Expression of Transforming Growth Factor-beta1 and Its Receptors in N-butyl-N-(4-hydroxybutyl) Nitrosamine-induced Rat Bladder Carcinogenesis.
- Author:
Soo Bang RYU
1
;
Kyung Jin OH
;
Dong Deuk KWON
;
Bong Ryoul OH
;
Sae Yoen KIM
;
In Seon CHOI
;
Chan CHOI
Author Information
1. Department of Urology, Chonnam National University Medical School, Gwangju, Korea. sbryu@chonnam.ac.kr
- Publication Type:Original Article
- Keywords:
Bladder neoplasms;
Transforming growth factor beta1;
Receptors;
transforming growth factor beta;
Butyl hydroxybutyl nitrosamine
- MeSH:
Animals;
Carcinogenesis*;
Cytoplasm;
Drinking Water;
Female;
Humans;
Immunohistochemistry;
Polymerase Chain Reaction;
Rats*;
Rats, Sprague-Dawley;
Receptors, Transforming Growth Factor beta;
RNA, Messenger;
Transforming Growth Factor beta;
Transforming Growth Factor beta1;
Up-Regulation;
Urinary Bladder Neoplasms;
Urinary Bladder*;
Water
- From:Korean Journal of Urology
2003;44(6):599-605
- CountryRepublic of Korea
- Language:Korean
-
Abstract:
PURPOSE: To determine the role of TGF-beta1, and its receptors, in bladder tumor, their expressions at various stages of chemically-induced rat bladder carcinogenesis were investigated. MATERIALS AND METHODS: Forty female Sprague-Dawley rats (200-250g) were given drinking water containing 0.05% N-butyl-N-(4-hydroxybutyl) nitrosamine (BBN), and twenty rats, used as a control group, were given tap water. After 10, 20, 25 and 30 weeks of the administration, the bladders of the rats were harvested. The control and BBN-treated rat bladders were analyzed for the expressions of TGF-beta1, and its receptors (RI, RII and RIII), in the mRNA by a real-time quantitative polymerase chain reaction. The protein expression was determined by immunohistochemistry.
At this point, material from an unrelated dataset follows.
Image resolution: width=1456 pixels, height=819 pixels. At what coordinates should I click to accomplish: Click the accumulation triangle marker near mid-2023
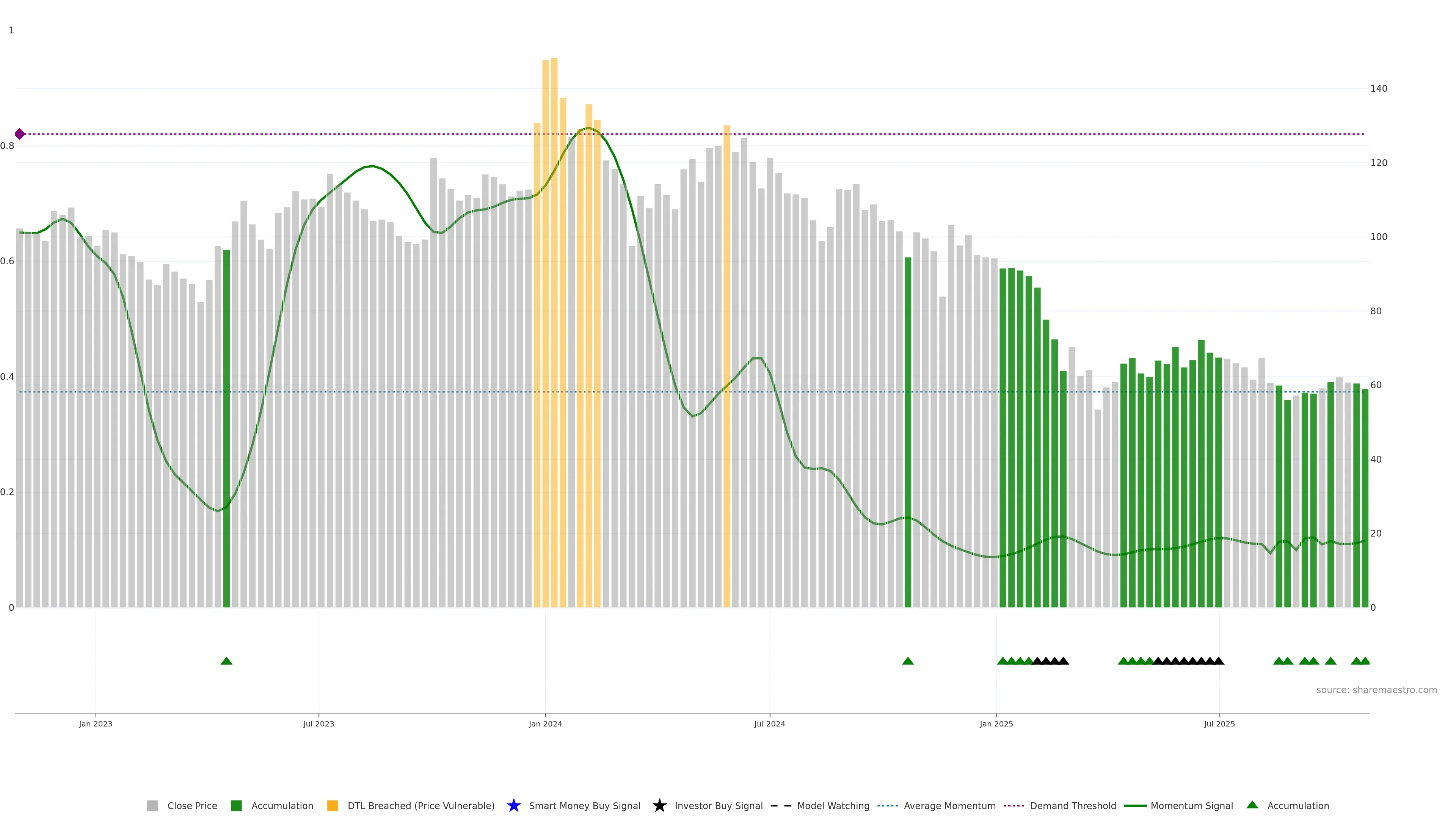coord(227,661)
RESULTS: The expressions of the TGF-beta1 increased in the mRNA with the BBN treatment, while those of the TGF-beta receptors decreased. The up-regulation of TGF-beta1 was statistically significant after 25 weeks of BBN treatment, but down-regulations of RI, RII, and RIII were significant after 20, 25, and 30 weeks of BBN treatment, respectively (p<0.05). The immunohistochemical analysis demonstrated that the TGF-beta1, and its receptors, were localized in the tumor cytoplasm, and their intensities reflected the expression in the mRNA of these tissues. CONCLUSIONS: These data suggest that the enhanced expression of TGF-beta1, as well as the loss of the expressions of RI, RII, and RIII, at the various stages, contributes to the carcinogenesis of the bladder and tumor progression.